DNMT3A haploinsufficiency results in behavioral deficits and global epigenomic dysregulation shared across neurodevelopmental disorders

Figure 4B from Christian et al, Cell Reports 2020, DNMT3A haploinsufficiency results in behavioral deficits and global epigenomic dysregulation shared across neurodevelopmental disorders

Christian DL*, Wu DY*, Martin JR, Moore JR, Liu YR, Clemens AW, Nettles SA, Kirkland NM, Hill CA, Wozniak DF, Dougherty JD, Gabel HW. Cell Reports. 2020 Nov 24;33(8):108416. doi: 10.1016/j.celrep.2020.108416.

 

Abstract

Mutations in DNA methyltransferase 3A (DNMT3A) have been detected in autism and related disorders, but how these mutations disrupt nervous system function is unknown. Here, we define the effects of DNMT3A mutations associated with neurodevelopmental disease. We show that diverse mutations affect different aspects of protein activity but lead to shared deficiencies in neuronal DNA methylation.

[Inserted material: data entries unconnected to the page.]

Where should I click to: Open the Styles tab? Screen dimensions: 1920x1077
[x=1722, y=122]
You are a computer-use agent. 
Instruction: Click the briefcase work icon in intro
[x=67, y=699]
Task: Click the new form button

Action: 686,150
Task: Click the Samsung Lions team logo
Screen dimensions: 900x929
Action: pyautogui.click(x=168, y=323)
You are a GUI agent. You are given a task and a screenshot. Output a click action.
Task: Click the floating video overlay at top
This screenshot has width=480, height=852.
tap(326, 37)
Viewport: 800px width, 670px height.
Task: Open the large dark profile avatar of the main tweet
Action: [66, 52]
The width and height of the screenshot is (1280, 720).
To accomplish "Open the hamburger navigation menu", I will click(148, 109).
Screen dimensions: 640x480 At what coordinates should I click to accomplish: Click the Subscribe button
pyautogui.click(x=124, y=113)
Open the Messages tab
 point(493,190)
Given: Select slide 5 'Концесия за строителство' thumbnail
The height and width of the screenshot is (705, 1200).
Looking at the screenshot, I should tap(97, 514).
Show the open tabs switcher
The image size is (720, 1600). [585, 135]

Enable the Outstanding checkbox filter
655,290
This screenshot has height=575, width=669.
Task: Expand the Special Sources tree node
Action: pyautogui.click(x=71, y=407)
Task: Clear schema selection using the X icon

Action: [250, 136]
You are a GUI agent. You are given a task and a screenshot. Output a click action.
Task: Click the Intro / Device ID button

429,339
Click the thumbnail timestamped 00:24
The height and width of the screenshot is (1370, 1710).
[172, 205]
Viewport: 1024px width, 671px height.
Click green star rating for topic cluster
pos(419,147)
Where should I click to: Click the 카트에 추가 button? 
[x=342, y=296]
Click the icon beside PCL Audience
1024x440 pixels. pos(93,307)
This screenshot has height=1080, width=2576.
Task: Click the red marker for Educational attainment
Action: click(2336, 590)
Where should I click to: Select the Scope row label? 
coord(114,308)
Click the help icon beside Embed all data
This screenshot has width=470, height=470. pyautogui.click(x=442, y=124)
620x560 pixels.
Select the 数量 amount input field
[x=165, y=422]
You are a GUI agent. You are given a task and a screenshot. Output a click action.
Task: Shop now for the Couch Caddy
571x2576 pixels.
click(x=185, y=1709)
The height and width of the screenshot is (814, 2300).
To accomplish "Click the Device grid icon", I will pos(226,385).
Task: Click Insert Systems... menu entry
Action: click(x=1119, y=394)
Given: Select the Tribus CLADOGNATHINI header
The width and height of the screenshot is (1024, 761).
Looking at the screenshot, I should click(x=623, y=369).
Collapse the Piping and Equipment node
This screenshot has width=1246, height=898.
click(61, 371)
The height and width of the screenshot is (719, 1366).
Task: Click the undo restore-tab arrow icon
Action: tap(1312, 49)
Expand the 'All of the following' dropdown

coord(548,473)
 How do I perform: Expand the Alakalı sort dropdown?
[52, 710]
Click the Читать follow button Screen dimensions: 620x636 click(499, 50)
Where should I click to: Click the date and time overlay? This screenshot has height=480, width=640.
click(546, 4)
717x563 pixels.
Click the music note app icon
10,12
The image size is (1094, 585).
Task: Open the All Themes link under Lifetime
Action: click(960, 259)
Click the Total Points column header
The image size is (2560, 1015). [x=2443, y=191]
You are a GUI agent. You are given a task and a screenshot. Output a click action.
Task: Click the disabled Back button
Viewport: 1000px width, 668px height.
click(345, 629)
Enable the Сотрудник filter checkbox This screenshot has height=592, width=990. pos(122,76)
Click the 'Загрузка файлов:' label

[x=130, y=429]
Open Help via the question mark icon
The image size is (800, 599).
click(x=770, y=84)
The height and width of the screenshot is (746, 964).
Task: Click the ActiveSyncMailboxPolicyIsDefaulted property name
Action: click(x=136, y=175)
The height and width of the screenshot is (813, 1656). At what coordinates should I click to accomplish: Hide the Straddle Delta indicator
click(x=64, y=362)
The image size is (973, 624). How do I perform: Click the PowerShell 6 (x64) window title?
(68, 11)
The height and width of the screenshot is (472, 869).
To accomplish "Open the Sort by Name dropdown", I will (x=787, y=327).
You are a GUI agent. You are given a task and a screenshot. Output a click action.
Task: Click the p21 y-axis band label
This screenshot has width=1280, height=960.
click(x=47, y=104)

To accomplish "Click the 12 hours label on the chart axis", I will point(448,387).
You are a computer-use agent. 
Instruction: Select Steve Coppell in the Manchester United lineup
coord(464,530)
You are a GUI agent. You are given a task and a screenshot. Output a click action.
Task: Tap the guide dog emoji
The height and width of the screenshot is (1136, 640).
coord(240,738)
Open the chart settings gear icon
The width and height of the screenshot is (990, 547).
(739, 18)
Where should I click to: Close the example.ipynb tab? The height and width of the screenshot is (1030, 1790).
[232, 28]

Heterozygous DNMT3A knockout mice mimicking DNMT3A disruption in disease display growth and behavioral alterations consistent with human phenotypes. Strikingly, in these mice, we detect global disruption of neuron-enriched non-CG DNA methylation, a binding site for the Rett syndrome protein MeCP2. Loss of this methylation leads to enhancer and gene dysregulation that overlaps with models of Rett syndrome and autism. These findings define the effects of DNMT3A haploinsufficiency in the brain and uncover disruption of the non-CG methylation pathway as a convergence point across neurodevelopmental disorders.